Work instructions
The full set of records must be returned exactly, character for character.

*** Records for the task

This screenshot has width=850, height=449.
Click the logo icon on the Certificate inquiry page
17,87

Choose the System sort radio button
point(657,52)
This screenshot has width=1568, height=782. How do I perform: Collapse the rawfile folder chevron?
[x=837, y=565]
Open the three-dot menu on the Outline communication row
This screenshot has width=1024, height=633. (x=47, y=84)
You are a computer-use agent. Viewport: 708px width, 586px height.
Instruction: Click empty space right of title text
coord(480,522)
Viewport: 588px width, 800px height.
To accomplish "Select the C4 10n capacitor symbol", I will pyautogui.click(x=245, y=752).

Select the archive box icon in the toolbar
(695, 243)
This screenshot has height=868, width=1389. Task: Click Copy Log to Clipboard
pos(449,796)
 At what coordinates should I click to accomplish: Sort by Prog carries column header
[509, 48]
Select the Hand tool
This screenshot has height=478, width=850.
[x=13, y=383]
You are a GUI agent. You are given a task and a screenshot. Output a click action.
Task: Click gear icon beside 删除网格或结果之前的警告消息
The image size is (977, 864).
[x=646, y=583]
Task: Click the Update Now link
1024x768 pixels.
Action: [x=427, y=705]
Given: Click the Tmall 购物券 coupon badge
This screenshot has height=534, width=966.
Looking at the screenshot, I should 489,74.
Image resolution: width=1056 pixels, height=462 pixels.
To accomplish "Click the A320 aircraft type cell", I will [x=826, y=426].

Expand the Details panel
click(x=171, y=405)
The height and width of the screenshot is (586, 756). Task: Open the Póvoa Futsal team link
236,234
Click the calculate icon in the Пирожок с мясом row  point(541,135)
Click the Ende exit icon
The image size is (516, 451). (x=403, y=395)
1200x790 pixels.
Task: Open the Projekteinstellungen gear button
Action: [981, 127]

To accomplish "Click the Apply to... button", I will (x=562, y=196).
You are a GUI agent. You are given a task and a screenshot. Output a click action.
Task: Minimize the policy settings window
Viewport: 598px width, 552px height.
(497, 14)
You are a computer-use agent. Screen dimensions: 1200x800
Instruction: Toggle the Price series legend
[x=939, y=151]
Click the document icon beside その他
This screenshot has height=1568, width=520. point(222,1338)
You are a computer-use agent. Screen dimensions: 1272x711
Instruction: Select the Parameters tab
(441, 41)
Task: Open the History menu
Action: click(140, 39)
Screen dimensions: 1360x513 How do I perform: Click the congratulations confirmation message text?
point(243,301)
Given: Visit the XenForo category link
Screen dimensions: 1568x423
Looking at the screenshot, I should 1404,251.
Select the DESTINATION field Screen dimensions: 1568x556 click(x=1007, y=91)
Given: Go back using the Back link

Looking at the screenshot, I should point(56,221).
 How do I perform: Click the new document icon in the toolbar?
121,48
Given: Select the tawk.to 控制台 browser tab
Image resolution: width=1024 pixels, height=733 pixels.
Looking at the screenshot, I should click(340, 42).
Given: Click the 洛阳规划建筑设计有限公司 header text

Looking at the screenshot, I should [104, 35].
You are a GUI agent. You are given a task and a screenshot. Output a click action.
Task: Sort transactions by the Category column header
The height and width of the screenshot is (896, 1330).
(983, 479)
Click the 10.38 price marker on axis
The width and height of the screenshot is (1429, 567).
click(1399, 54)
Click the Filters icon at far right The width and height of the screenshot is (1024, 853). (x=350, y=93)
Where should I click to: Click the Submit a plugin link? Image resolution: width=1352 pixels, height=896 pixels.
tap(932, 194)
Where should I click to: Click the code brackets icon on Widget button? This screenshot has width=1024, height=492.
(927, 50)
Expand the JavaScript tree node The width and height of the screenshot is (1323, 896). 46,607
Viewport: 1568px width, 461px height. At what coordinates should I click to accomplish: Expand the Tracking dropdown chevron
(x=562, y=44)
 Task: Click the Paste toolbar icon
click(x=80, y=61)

******

Solution to this task
This screenshot has width=850, height=449.
Click the logo icon on the Certificate inquiry page
17,87

Choose the System sort radio button
point(657,52)
This screenshot has width=1568, height=782. How do I perform: Collapse the rawfile folder chevron?
[x=837, y=565]
Open the three-dot menu on the Outline communication row
This screenshot has width=1024, height=633. (x=47, y=84)
You are a computer-use agent. Viewport: 708px width, 586px height.
Instruction: Click empty space right of title text
coord(480,522)
Viewport: 588px width, 800px height.
To accomplish "Select the C4 10n capacitor symbol", I will pyautogui.click(x=245, y=752).

Select the archive box icon in the toolbar
(695, 243)
This screenshot has height=868, width=1389. Task: Click Copy Log to Clipboard
pos(449,796)
 At what coordinates should I click to accomplish: Sort by Prog carries column header
[509, 48]
Select the Hand tool
This screenshot has height=478, width=850.
[x=13, y=383]
You are a GUI agent. You are given a task and a screenshot. Output a click action.
Task: Click gear icon beside 删除网格或结果之前的警告消息
The image size is (977, 864).
[x=646, y=583]
Task: Click the Update Now link
1024x768 pixels.
Action: [x=427, y=705]
Given: Click the Tmall 购物券 coupon badge
This screenshot has height=534, width=966.
Looking at the screenshot, I should 489,74.
Image resolution: width=1056 pixels, height=462 pixels.
To accomplish "Click the A320 aircraft type cell", I will [x=826, y=426].

Expand the Details panel
click(x=171, y=405)
The height and width of the screenshot is (586, 756). Task: Open the Póvoa Futsal team link
236,234
Click the calculate icon in the Пирожок с мясом row  point(541,135)
Click the Ende exit icon
The image size is (516, 451). (x=403, y=395)
1200x790 pixels.
Task: Open the Projekteinstellungen gear button
Action: [981, 127]

To accomplish "Click the Apply to... button", I will (x=562, y=196).
You are a GUI agent. You are given a task and a screenshot. Output a click action.
Task: Minimize the policy settings window
Viewport: 598px width, 552px height.
(497, 14)
You are a computer-use agent. Screen dimensions: 1200x800
Instruction: Toggle the Price series legend
[x=939, y=151]
Click the document icon beside その他
This screenshot has height=1568, width=520. point(222,1338)
You are a computer-use agent. Screen dimensions: 1272x711
Instruction: Select the Parameters tab
(441, 41)
Task: Open the History menu
Action: click(140, 39)
Screen dimensions: 1360x513 How do I perform: Click the congratulations confirmation message text?
point(243,301)
Given: Visit the XenForo category link
Screen dimensions: 1568x423
Looking at the screenshot, I should 1404,251.
Select the DESTINATION field Screen dimensions: 1568x556 click(x=1007, y=91)
Given: Go back using the Back link

Looking at the screenshot, I should point(56,221).
 How do I perform: Click the new document icon in the toolbar?
121,48
Given: Select the tawk.to 控制台 browser tab
Image resolution: width=1024 pixels, height=733 pixels.
Looking at the screenshot, I should click(340, 42).
Given: Click the 洛阳规划建筑设计有限公司 header text

Looking at the screenshot, I should [104, 35].
You are a GUI agent. You are given a task and a screenshot. Output a click action.
Task: Sort transactions by the Category column header
The height and width of the screenshot is (896, 1330).
(983, 479)
Click the 10.38 price marker on axis
The width and height of the screenshot is (1429, 567).
click(1399, 54)
Click the Filters icon at far right The width and height of the screenshot is (1024, 853). (x=350, y=93)
Where should I click to: Click the Submit a plugin link? Image resolution: width=1352 pixels, height=896 pixels.
tap(932, 194)
Where should I click to: Click the code brackets icon on Widget button? This screenshot has width=1024, height=492.
(927, 50)
Expand the JavaScript tree node The width and height of the screenshot is (1323, 896). 46,607
Viewport: 1568px width, 461px height. At what coordinates should I click to accomplish: Expand the Tracking dropdown chevron
(x=562, y=44)
 Task: Click the Paste toolbar icon
click(x=80, y=61)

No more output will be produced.